Women are also among the first responders, helping families and communities to survive and eventually to rebuild. “We tend to think about women as victims and of course, yes, they are victims of gender-based violence,” said Shada Islam, Director of Europe & Geopolitics at Friends of Europe. “But women are also on the front line when it comes to dealing with the impact of humanitarian crises. We need to have more women involved.
Much of the media coverage of Syria is devoted to the conflict, and tends to overlook the work on the ground to empower women and develop civil society, said Oula Ramadan, a Syrian human rights activist and Executive Director of the Badael Foundation, a Syrian NGO that has been providing support to women’s activist groups.
“In the media, everyone is interested in covering the fight and who is fighting whom,” she said. But after the fighting, “The people who are left will be Syrian people. So we need to pay more attention to the local actors. The main challenge to NGOs and women’s groups now is the security situation. There is no way we can meet this, so all we can do is influence the political process.”
However, social change is needed if women are to play a greater role in civil society in future, said Marcell Shehwaro, a blogger and Executive Manager of Kesh Malek, a civil society organisation in Aleppo. Too often at local events, “It is men who are asking the questions,” she said. “When we ask why there are so few women, we are told about lack of access and security concerns. Let’s drop lack of access as an excuse.”
One requirement for greater women’s participation is education, which forms one of Kesh Malek’s programmes. “Girls often drop out after fourth grade, once they can read and write,” she said. “Sometimes this is due to early marriage. So we are sending teachers to the houses of these early brides.”

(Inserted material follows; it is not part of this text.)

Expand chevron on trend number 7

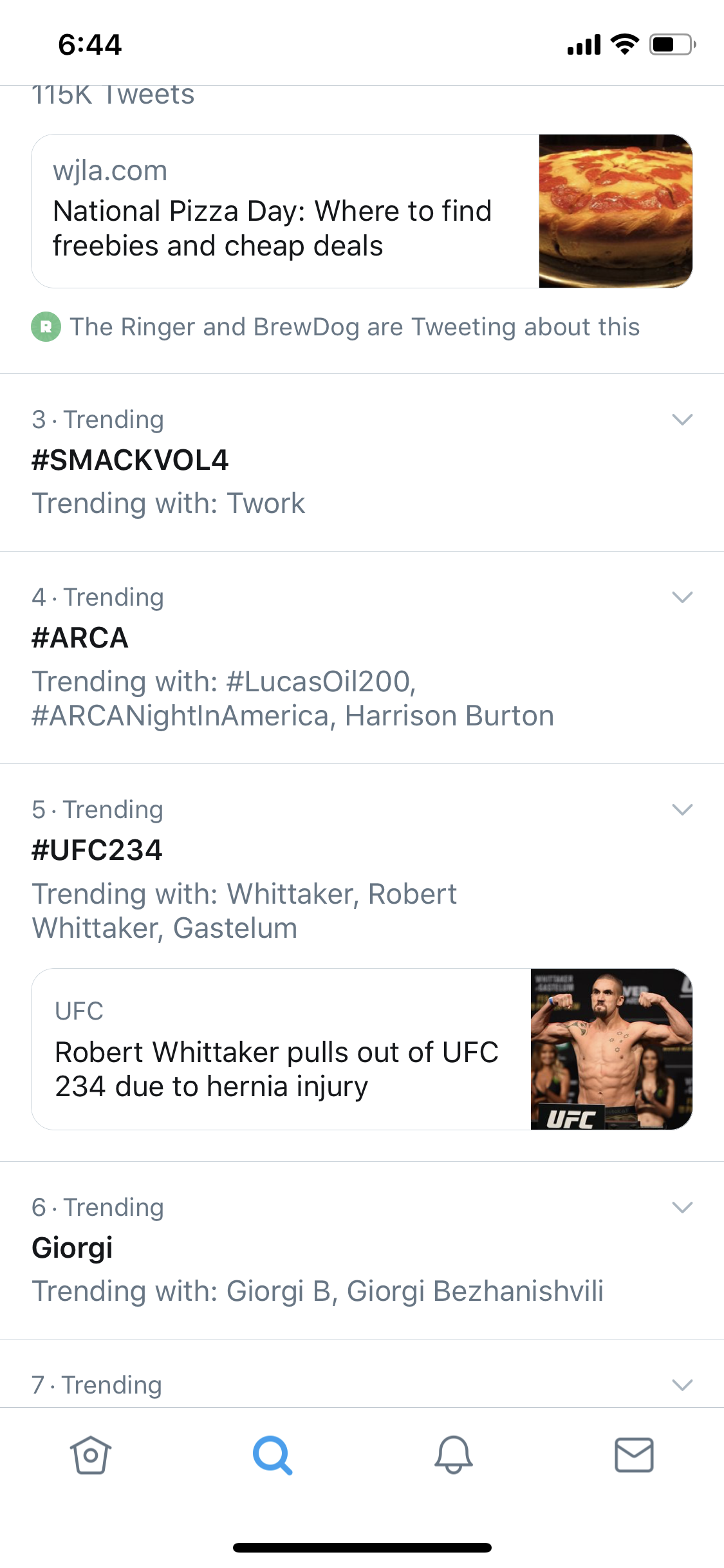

The 2016 World Humanitarian Summit was a first step towards recognising the central role of women, calling for greater participation and leadership from women, and for funding to be aligned with the principles of gender equality. Now it’s important to continue that progress, said Daniel Seymour, Humanitarian Coordinator and Deputy Director of Programmes at UN Women. “The World Humanitarian Summit was a sign of change,” he said. “But recognition of gender equality does not always stick. If we don’t keep working, it seems to fade away.”